ANDREW EVERSDEN
WASHINGTON: The Pentagon announced Wednesday the creation of a new chief digital and artificial intelligence officer that will be responsible for coordinating the department’s data and artificial intelligence efforts, a move Breaking Defense first revealed in late November.
Under the reorganization, the Defense Digital Service, Joint Artificial Intelligence Center and Chief Data Officer will be under the umbrella of the CDAO, who will report directly to Deputy Secretary of Defense Kathleen Hicks. The move comes as the Pentagon increasingly focuses on how the department handles, manages and secures its data as it works to develop AI algorithms it views as critical to future warfighting.
According to a memo released by the Pentagon Wednesday and signed by Hicks, the CDAO will be the “senior official responsible for strengthening and integrating data, artificial intelligence, and digital solutions in the Department.”

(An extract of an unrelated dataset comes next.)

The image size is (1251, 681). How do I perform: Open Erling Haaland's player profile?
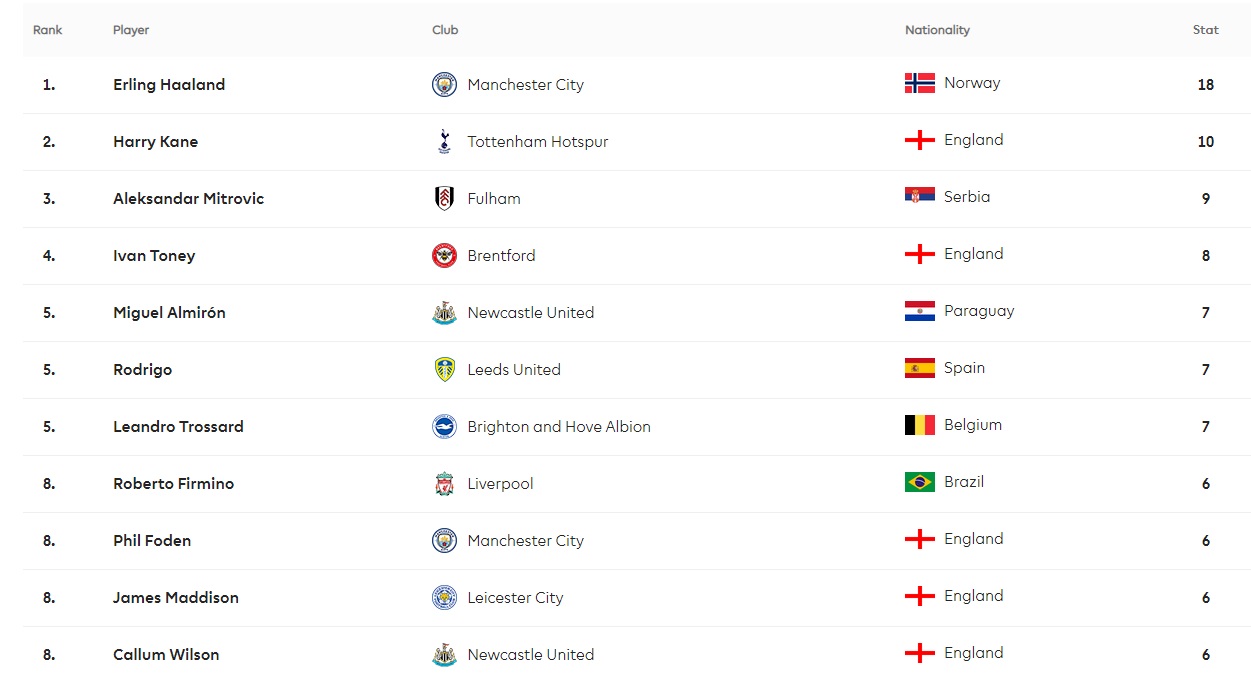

“What that means in practice [is] the CDO, DDS and JAIC are each going to report up to the CDAO and create a tech stack that lets us integrate data, software and AI,” a senior defense official told reporters during a Wednesday background briefing ahead of the formal announcement. “The goal there is to optimize their value and try to consider them more holistically.”
All three offices are new to the Pentagon in the last few years and have operated independently of each other, despite working on a common mission of advancing the department’s technology.
The Joint Artificial Intelligence Center, responsible for increasing AI adoption across the Defense Department, was elevated just last year to report directly to the deputy secretary of defense. The DDS is an organization that provides rapid technology solutions for the department and reports directly to the secretary of defense. The CDO, which sets data policy and practices, currently reports to the department’s chief information officer.
The senior official argued that the department wasn’t creating another layer of bureaucracy, but rather restructuring the organizations to work closer together.
Currently, “we don’t have the kind of integration across their lines of efforts that we could to really maximize the impact of the things that any one organization is doing,” the official said. “It means we don’t take advantage of when there are overlaps in what they’re doing, or underlaps in what they are doing, to sort of drive the right kind of prioritization in these spaces.”
The new office will stand up on Feb. 1, 2022 with full operating capacity “no later than” June 1, 2022, the memo states. Jim Mitre, a senior adviser brought into the building by Hicks specifically to help set up the office, must develop an implementation plan by Jan. 15, 2022.
The official didn’t rule out that the three organizations could be merged in the future. As Mitre leads his review from IOC to FOC, it will help identify “this next organizational construct looks like and how it can best support the functions and responsibilities of the CDAO,” the senior official said.
The official added that the department aims to submit legislative proposals to Congress to adjust authorities by June. The current leaders of the JAIC, DDS and CDO will remain in place.
Meanwhile, the official said, the department is looking inside and outside the department for the right person to fill the CDAO job, but didn’t lay out a timeline.
“Although the Department would like to hire a CDAO quickly, the goal is to find the right person to lead this important effort to strengthen the integration of data and AI functions across the Department enterprise,” said Russ Goemaere, a DoD spokesman, when asked for a target date.
The CDAO will also have an important role to play in the department’s efforts on Joint All-Domain Command and Control, an effort to digitally connect sensors and shooters that will rely on AI to sift through unprecedented amounts of data. Top Pentagon brass are closely tracking the department’s tech progress, with Hicks creating the AI and Data Accelerator Initiative earlier this year to assist combatant commands with their AI needs. The CDAO will build on that initiative.
“We need a central advocate who can manage the resources, manage the priorities, connect with COCOM commanders and service leadership to really drive the prioritization and deployment” of new technology, the official said.